To Battle of the Sexes credit though, much of the most interesting stuff takes place off the court, though not all the character padding seems entirely necessary. We see Bobby Riggs spar with wife Priscilla (Elisabeth Shue) over his gambling problem; Fred Armisen crops up as a somewhat out-of-place vitamins guru; Alan Cumming has a delectable little bit part as a very gay and very supportive, though gossipy, designer; rival tennis player Margaret “The Arm” Court (Jessica McNamee) is both a competitive force and social threat to Billie Jean, learning her most coveted secret and exploiting it to best her on the court; but its her relationship to Marilyn Barnett that proves most worthy of our attention.

Andrea Riseborough plays Marilyn, a hairdresser who wants to scissor more than just Bobbie Jean’s hair, with wild abandon. She’s the cool nonchalant wind beneath Billie Jean’s metaphorical wings and watching them slip into an affair, a near-perfect scene set to Tommy James and the Shondells’ “Crimson and Clover”, is some of Battle of the Sexes most dramatically explosive material. Riseborough rises to the occasion, lending the role a free-wheeling but impassioned verve while giving Stone a ton to work off of.

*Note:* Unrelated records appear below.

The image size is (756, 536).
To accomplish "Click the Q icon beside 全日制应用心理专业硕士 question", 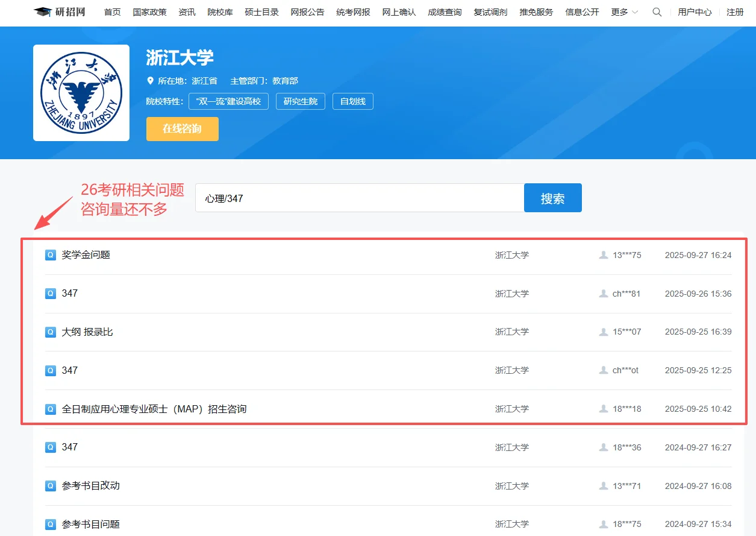I will [x=50, y=409].
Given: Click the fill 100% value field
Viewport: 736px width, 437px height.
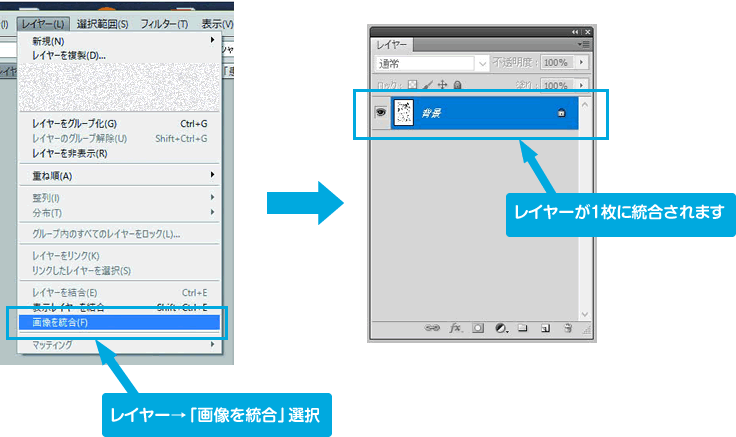Looking at the screenshot, I should coord(556,86).
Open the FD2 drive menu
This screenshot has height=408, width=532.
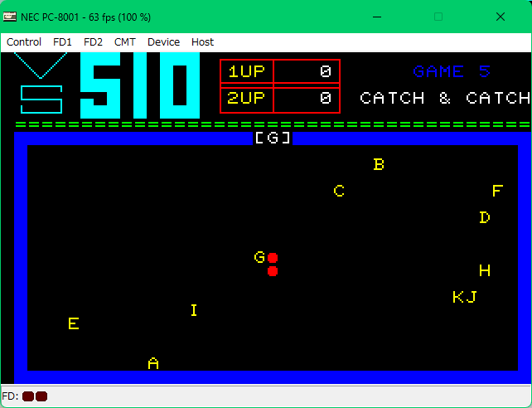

At the heart of it all, Stone remains stunning. She may have just scooped up an Oscar last year for her decidedly fantastic spot in La La Land but this might just be her best work yet. It’s a revealing performance – a determined exterior and spirited ego hiding a fragile, gentle soul, one terrified of public perception and expressing her true self – and Stone handles every single aspect of it expertly. Her work here, simply fantastic.

CONCLUSION: Feminist feel-good sports drama ‘Battle of the Sexes’ features a game-set-match of a performance from Emma Stone and sturdy, goony support from Steve Carrell while making some important points sadly still pertinent today.